Clinician characteristics
In total, 75 clinicians were enrolled, with an average age of 38.4; over 50% were female, except in The Netherlands and Peru (Table 2). Nearly 50% were psychiatrists or psychiatric trainees, 28% psychologists, and 15% social workers.
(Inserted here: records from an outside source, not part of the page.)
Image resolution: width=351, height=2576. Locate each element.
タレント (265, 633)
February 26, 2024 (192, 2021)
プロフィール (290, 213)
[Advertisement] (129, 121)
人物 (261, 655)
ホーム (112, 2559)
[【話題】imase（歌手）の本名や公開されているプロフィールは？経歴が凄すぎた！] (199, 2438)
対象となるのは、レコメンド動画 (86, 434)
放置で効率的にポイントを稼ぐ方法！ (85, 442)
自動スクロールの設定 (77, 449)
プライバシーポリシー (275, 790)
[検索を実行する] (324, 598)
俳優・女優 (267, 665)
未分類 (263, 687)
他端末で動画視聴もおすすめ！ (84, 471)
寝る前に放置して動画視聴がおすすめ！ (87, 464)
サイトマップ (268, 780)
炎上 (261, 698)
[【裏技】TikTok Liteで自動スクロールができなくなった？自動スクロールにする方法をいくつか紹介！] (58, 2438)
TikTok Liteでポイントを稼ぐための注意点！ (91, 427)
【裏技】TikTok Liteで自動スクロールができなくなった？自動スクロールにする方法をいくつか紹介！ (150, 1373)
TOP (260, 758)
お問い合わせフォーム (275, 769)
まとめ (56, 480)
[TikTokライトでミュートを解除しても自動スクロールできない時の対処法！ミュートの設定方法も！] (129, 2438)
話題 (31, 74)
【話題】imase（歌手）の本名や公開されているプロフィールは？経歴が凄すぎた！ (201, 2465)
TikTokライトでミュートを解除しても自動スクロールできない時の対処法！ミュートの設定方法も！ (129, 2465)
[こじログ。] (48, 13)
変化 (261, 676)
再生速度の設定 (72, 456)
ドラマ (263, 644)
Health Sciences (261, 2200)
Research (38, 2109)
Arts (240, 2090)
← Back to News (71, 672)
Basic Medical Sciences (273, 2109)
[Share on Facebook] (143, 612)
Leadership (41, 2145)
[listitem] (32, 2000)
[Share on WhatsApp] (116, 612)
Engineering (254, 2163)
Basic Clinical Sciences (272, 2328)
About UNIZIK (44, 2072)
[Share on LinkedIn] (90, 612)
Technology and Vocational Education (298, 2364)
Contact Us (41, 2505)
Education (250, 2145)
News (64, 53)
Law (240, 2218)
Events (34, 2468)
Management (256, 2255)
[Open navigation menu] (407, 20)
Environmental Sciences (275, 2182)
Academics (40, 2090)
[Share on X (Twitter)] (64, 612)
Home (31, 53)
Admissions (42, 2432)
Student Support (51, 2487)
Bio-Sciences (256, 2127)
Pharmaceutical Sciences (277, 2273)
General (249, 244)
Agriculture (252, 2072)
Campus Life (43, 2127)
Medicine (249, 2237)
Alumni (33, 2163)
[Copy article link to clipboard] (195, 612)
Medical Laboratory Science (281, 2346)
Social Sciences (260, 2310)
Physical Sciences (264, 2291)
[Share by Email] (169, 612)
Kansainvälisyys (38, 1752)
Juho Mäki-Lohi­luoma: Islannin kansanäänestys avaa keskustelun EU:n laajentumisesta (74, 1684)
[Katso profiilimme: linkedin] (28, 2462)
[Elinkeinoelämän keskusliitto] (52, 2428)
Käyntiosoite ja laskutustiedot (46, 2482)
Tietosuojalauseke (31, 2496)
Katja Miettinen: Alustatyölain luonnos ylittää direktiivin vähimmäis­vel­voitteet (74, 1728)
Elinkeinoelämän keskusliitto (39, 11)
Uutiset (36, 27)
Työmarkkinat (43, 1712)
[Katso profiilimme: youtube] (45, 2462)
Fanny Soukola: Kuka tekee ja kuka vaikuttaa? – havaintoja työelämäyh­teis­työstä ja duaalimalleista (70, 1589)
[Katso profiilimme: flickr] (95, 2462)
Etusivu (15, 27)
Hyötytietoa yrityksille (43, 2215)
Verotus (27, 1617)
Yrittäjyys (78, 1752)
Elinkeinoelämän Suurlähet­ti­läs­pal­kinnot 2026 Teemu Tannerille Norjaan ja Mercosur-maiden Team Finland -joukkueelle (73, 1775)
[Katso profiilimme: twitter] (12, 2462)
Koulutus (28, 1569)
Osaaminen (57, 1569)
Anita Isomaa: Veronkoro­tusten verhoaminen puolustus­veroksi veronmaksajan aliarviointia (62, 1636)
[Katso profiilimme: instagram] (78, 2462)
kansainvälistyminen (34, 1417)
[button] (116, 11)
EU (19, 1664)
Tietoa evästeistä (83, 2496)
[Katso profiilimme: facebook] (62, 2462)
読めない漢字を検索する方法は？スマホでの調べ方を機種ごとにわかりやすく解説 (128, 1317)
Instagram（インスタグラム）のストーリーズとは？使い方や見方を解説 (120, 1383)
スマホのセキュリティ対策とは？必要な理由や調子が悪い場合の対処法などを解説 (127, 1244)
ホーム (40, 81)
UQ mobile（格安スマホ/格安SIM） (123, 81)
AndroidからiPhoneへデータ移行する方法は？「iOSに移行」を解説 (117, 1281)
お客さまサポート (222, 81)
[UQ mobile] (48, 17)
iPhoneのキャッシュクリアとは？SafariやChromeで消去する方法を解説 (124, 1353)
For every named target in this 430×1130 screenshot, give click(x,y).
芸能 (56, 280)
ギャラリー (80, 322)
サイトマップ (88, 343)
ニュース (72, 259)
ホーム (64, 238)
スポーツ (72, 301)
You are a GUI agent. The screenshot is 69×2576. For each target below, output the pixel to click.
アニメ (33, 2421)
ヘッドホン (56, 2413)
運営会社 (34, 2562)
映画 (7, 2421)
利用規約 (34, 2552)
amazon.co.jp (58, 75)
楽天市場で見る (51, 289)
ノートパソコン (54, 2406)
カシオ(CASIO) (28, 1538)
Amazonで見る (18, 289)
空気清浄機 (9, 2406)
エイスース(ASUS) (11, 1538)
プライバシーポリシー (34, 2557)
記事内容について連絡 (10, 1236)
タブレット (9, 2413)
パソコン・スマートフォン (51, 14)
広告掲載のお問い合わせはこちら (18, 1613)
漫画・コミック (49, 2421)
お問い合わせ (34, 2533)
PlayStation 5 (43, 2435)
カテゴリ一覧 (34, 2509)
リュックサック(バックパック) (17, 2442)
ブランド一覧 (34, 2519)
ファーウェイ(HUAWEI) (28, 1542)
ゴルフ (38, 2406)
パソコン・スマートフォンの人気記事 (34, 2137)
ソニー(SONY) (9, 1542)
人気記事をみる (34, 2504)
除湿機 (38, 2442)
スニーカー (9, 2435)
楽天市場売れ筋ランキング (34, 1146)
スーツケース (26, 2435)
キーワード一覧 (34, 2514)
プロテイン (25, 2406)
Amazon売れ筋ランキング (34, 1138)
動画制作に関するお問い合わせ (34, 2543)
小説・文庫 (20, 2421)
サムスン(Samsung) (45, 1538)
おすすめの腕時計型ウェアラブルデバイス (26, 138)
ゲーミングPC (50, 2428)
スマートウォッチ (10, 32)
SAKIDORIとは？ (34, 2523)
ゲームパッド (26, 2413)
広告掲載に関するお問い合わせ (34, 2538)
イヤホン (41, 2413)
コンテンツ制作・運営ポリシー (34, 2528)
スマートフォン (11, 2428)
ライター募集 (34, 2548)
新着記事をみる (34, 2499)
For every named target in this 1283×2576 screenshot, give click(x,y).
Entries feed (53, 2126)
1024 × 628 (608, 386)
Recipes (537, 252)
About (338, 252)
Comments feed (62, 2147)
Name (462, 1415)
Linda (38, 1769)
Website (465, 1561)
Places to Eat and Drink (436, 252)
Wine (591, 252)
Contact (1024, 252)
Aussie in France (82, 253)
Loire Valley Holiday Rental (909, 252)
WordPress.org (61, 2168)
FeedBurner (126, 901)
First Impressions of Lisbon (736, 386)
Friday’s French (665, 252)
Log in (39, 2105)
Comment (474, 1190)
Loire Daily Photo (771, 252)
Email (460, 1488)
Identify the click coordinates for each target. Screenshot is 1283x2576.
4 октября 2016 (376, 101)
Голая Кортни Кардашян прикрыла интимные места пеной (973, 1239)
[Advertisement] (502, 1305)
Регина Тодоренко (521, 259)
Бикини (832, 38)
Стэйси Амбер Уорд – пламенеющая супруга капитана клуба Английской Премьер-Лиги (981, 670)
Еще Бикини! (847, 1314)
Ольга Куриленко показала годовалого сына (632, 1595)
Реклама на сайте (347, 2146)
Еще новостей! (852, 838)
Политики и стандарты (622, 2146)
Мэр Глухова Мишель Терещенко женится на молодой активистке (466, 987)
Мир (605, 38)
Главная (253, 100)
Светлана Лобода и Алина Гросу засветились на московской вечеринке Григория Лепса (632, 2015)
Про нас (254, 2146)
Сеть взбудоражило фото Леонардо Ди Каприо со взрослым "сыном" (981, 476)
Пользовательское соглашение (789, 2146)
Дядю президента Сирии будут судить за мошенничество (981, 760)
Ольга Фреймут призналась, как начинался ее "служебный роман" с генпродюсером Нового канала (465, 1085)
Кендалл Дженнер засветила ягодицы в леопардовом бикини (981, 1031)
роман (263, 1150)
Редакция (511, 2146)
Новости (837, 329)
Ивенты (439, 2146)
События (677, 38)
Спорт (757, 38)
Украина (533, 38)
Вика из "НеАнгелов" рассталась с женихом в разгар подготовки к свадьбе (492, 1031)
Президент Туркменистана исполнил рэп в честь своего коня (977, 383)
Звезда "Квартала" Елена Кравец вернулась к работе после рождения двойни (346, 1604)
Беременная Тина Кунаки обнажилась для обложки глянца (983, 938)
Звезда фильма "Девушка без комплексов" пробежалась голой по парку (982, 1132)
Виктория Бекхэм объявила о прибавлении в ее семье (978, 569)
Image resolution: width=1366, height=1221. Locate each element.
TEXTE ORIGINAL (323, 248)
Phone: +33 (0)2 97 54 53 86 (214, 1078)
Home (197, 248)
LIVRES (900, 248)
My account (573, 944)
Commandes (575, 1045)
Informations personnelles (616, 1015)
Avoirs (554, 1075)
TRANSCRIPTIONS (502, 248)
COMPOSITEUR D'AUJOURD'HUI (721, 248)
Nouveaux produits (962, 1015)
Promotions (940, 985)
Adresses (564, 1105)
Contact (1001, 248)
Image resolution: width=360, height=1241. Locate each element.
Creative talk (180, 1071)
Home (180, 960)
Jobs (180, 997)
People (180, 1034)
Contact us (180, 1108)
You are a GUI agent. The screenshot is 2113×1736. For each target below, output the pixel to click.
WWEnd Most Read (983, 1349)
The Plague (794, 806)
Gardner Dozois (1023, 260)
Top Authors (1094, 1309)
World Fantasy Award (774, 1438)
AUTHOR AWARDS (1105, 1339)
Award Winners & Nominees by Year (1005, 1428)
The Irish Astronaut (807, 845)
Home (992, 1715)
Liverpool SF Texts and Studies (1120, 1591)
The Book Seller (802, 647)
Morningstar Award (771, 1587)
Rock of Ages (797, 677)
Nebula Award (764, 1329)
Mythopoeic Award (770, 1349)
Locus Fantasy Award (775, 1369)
Countries differed substantially on several indices. Kenyan clinicians had a mean of 3 years of practice, had seldom/never treated patients of different cultures, and all had <10 h of cultural training. By contrast Dutch clinicians had 15.6 years of practice, 91% had daily cross-cultural contacts, and half had >50 h of cultural training. The proportion of foreign-born clinicians ranged from 0% in India and Peru to 57% in Canada. All variables differed significantly across countries, except for age and gender.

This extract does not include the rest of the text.